きっとこの店では未来なんて銀河系の彼方、来年なんて太陽系の先、そして明日なんて月への旅路という尺度なのだろう。時間を超えろと言っているのではないか。世に沖縄時間なんてあるが写楽時間はもっと壮大。時間を超えたら何が残るのか。それは遊び心!洒落、酔狂、いやそれこそ店主の思い描く世界ではないのか。

しかし、何時もながら肴と酒は美味しい。お通しから意表を突く。蟹、鴨、牛蒡煮、タコ、サーモン、ケールと芽キャベツ。豪勢。これで冷酒3杯可能。つぎの関サバは写真の通り凄い!大きい。ネギのお浸しもよく味が染みていて美味しい。酒は田酒、三好菊、磯自慢など。

最近ではかなり人気店になってしまったが昔のように閑散として主人と洒脱な会話を楽しんだころが懐かしい。

*最初の4枚が今回の写真です。

2011.6.3
雨の降りしきる鎌倉の常盤。それでも恋人に会いたいかのように気が急いて鎌倉駅からタクシーに乗り込みました。トンネルをいくつか通過し、やがて梶原から常盤へ。ついに東洲斎写楽の暖簾が現れました。

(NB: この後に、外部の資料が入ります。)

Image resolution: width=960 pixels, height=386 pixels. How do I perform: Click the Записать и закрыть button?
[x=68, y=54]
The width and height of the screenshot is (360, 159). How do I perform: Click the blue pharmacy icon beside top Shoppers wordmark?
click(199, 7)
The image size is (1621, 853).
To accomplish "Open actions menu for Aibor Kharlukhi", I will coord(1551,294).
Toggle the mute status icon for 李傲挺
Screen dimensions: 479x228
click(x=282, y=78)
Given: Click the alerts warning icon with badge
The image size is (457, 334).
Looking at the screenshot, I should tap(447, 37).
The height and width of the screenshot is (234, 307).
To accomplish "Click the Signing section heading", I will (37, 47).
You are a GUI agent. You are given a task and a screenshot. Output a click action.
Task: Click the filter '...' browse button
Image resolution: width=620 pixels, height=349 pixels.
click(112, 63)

相変わらずの不思議な、いや趣のある空間。普通、このような空間を志向する主人はまるで頑固、一徹の固定観念や先入観で凝り固まった親爺なのですが、この店の主人は物事に柔軟に対応し、その懐の広さ、おおらかな女性観、すべてが粋です。きっと昔はよく遊んだのでしょう(失礼)。シャレが通じます!

しかし食材の目利き、調理の妥協を許さぬプロの根性は素晴らしい。もしこの店が銀座にあれば予約の難しい超繁忙店になっているのでしょう。でもこの風流人はそれを好まずこの鄙とも思える地でまるで趣味のように超越しているのです。

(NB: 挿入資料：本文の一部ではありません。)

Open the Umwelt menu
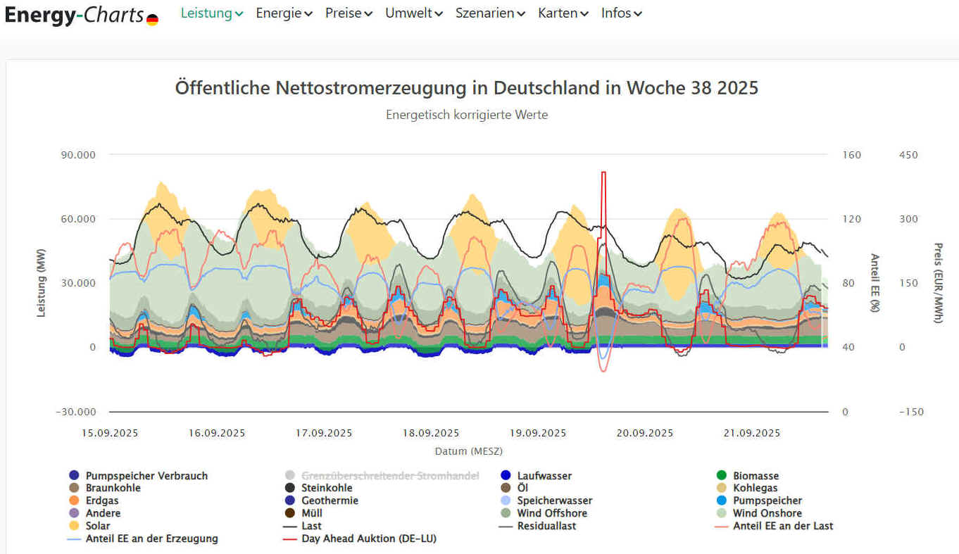 414,13
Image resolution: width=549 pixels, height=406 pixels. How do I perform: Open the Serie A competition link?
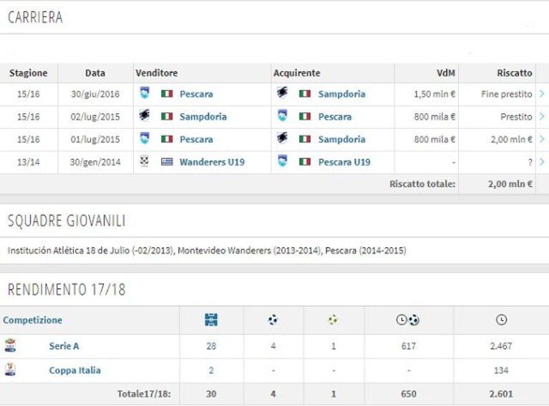tap(64, 346)
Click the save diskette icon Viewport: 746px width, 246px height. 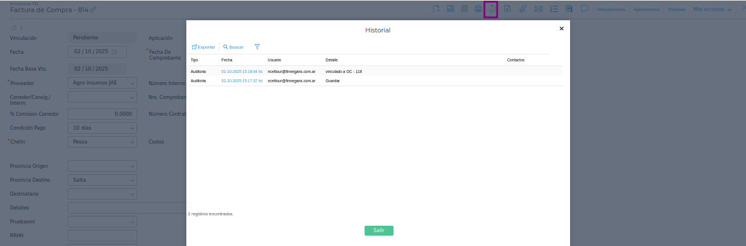tap(450, 9)
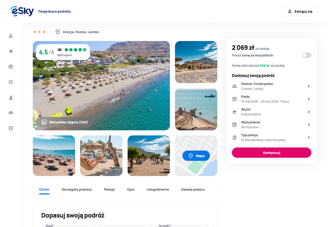Open the Udogodnienia tab

click(x=157, y=190)

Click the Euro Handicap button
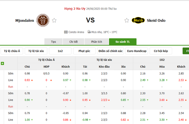137,51
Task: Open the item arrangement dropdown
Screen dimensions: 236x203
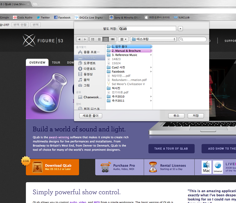Action: tap(123, 39)
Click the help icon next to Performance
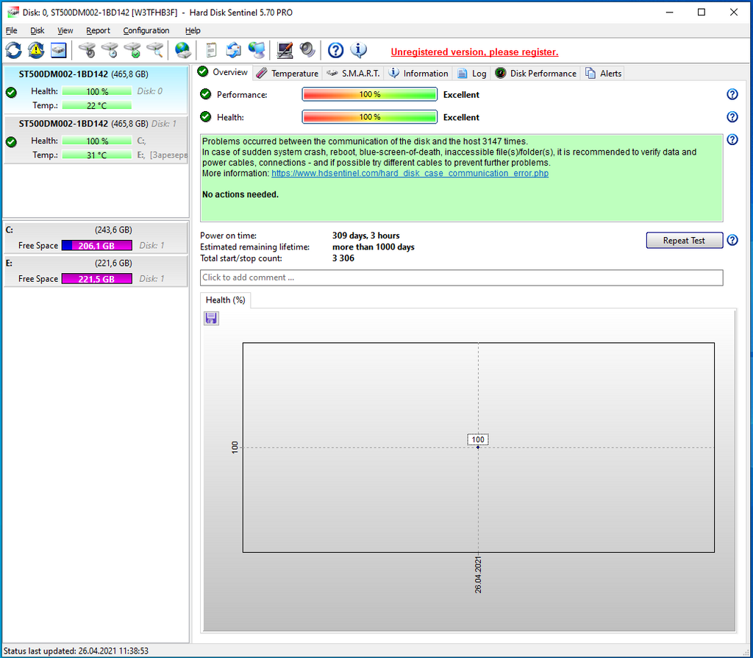 [x=732, y=94]
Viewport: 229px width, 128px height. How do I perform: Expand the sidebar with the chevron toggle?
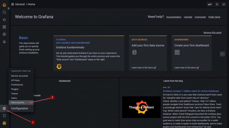click(9, 9)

蟹足、ホタテ燻製、そら豆の豪華なお通し、小笠原の尾長鯛(塩で)、中華風野菜炒め、アサリの天ぷらと美味の数々を羽根屋など名酒で存分に堪能しました。夜も更け行く常磐の片隅で人も羨むひと時を過ごしました。

*今回の写真は最初の6枚です。

2010.3.21
いろいろな表情を持つ時計が微妙な時差を保って時を告げます。

一体正確な時刻なんてこのすべてが曖昧で理不尽、不透明な世の中で何の価値を持つのかと問いかけるように。それがこの空間では何故か逆らえない正当性を持つように感じます。

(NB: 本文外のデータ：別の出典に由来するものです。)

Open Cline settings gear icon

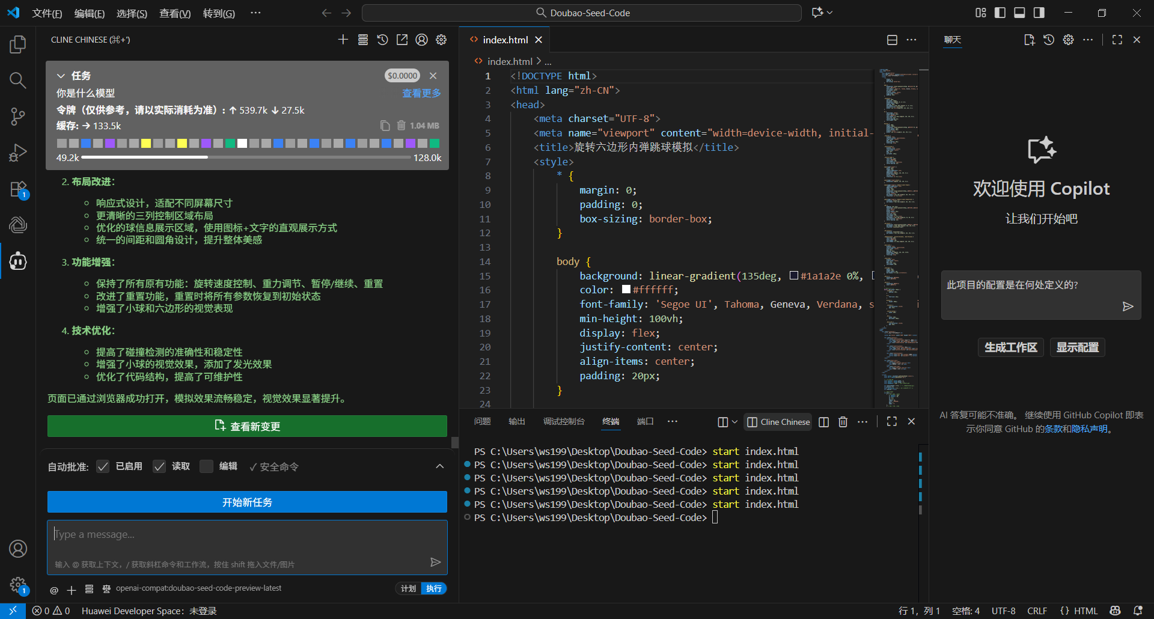pos(441,40)
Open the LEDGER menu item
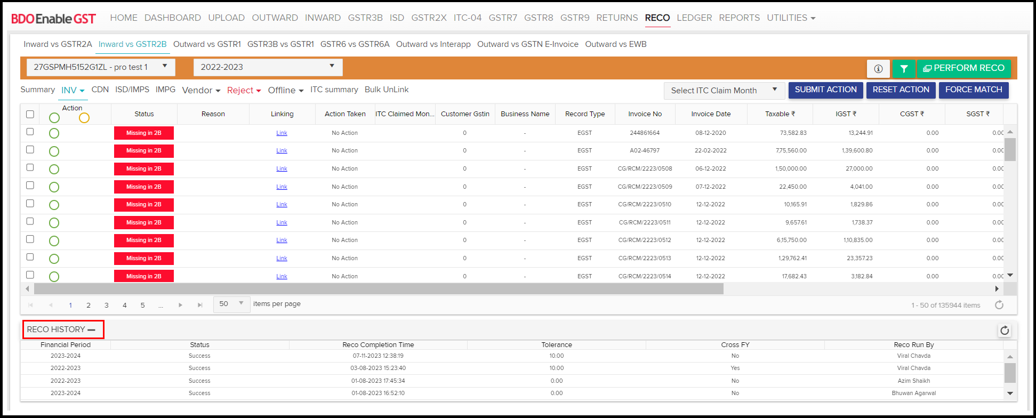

鎌倉の奥座敷とも言える梶原に密やかに店を構えています。源氏山を控えてまだ春遠いこの時期にはただ静かに芽生えの季節を待ち続けます。(訪問は今年1月)

この店では主人の人柄が最高のご馳走。しかし魚の目利きと丁寧な調理には並の料理屋では到底太刀打ち出来ない凄みを感じます。

メニューを見ると「ハタの刺身」があります。1800円と良いお値段ではありますが高級魚ですのでその微妙な歯応えと旨味には高い満足感を覚えます。さらに「カサゴ塩焼」は頭から尾まで食べ尽くす楽しみと充実感があります。

酒は最初が而今の特別純米(にごり酒)でこってりとした風合いに打たれます。次が醸し人九平次の純米でさわやかさはさすが。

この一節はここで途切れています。